### [PROBLEM 1]
Would you write out, word for word, every one of the records that follow the text on choreography and orchestration, leaving out the pictures?

### [EXTRACT]
[Start]
Choreography Orchestration

The Story

Netflix moved from orchestration to choreography for many of its workflows, embracing the microservices ideal of decentralized control. Then they found that debugging production incidents was a nightmare — no single service knew the full picture of a workflow, and tracing a failed order through event chains was like following a conversation in a room where everyone was talking at once. So Netflix built Conductor, an open-source orchestration engine, to get visibility back. The pendulum swung both ways within the same company, proving that the choreography vs. orchestration choice is not a one-time decision but an ongoing tension that shifts with system complexity.

When multiple services must coordinate to complete a business workflow, a fundamental design question arises: who decides what happens next? The answer leads to two patterns — choreography and orchestration — each emerging from a different insight about how distributed work should be coordinated.

1. The Core Problem

In a monolith, a single function call chain coordinates an order: validate, charge, reserve inventory, ship. The call stack itself is the coordinator. When you decompose into microservices, that implicit coordination disappears. Each step now lives in a separate process, possibly on a separate machine. You need an explicit coordination mechanism.

The naive approach is direct service-to-service calls: the Order Service calls the Payment Service, which calls the Inventory Service, which calls the Shipping Service. This creates a rigid call chain with tight coupling — every service must know the next service in the workflow. Adding a new step (fraud detection, analytics) requires modifying the upstream service. This is the worst of both worlds: distributed complexity with monolithic coupling.

Two fundamentally different insights lead to two patterns that solve this problem.

2. Choreography: Events as Facts

2.1 The Key Insight

An event is a fact about something that happened, not an instruction about what to do next. When the Order Service publishes “OrderCreated,” it is stating a fact. It does not know — and does not care — who is listening. This decouples the producer from knowing anything about its consumers.
[End]
### [DATASET EXTRACT]
[Start]
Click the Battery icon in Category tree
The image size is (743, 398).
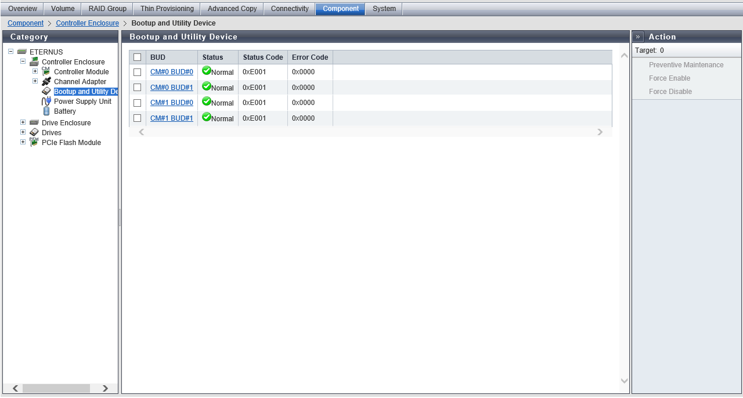click(46, 111)
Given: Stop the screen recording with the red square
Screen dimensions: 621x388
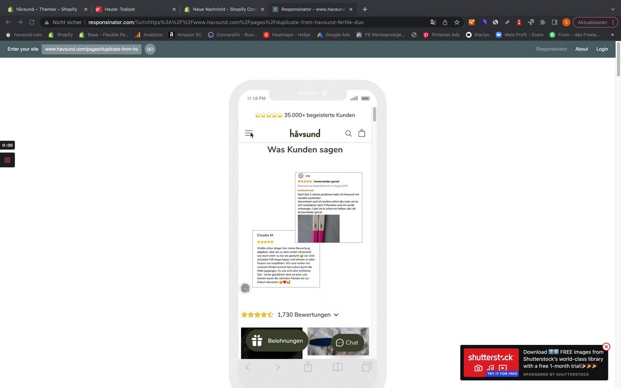Looking at the screenshot, I should 7,160.
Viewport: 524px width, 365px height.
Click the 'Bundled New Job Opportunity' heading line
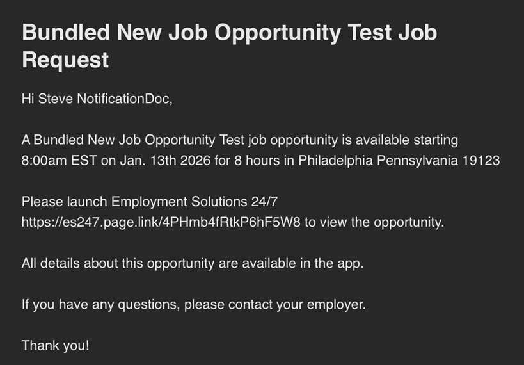(x=229, y=33)
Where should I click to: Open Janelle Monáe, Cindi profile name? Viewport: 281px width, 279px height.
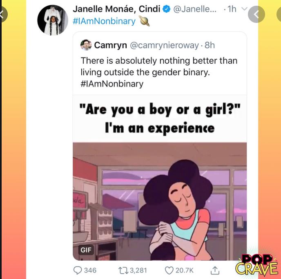[x=116, y=9]
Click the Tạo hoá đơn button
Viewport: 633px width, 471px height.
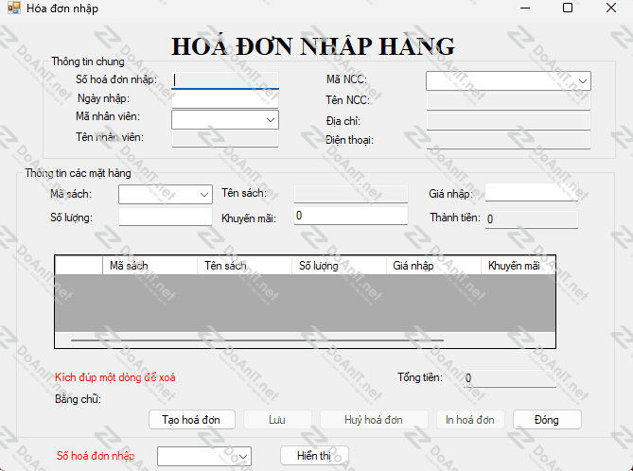191,420
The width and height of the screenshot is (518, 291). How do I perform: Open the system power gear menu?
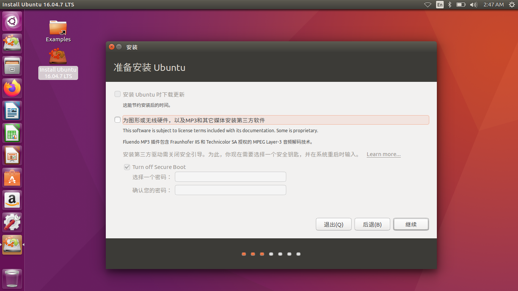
[End]
### [PROBLEM 2]
Can you pull out of the choreography and orchestration text the stretch from "An event is" through "about its consumers.", word for word?

### [EXERCISE SOLUTION 1]
Click the Battery icon in Category tree
The image size is (743, 398).
click(46, 111)
Given: Stop the screen recording with the red square
Screen dimensions: 621x388
Looking at the screenshot, I should 7,160.
Viewport: 524px width, 365px height.
Click the 'Bundled New Job Opportunity' heading line
(x=229, y=33)
Where should I click to: Open Janelle Monáe, Cindi profile name? Viewport: 281px width, 279px height.
[x=116, y=9]
Click the Tạo hoá đơn button
Viewport: 633px width, 471px height.
191,420
The width and height of the screenshot is (518, 291). How do I perform: Open the system power gear menu?

### [EXERCISE SOLUTION 2]
An event is a fact about something that happened, not an instruction about what to do next. When the Order Service publishes “OrderCreated,” it is stating a fact. It does not know — and does not care — who is listening. This decouples the producer from knowing anything about its consumers.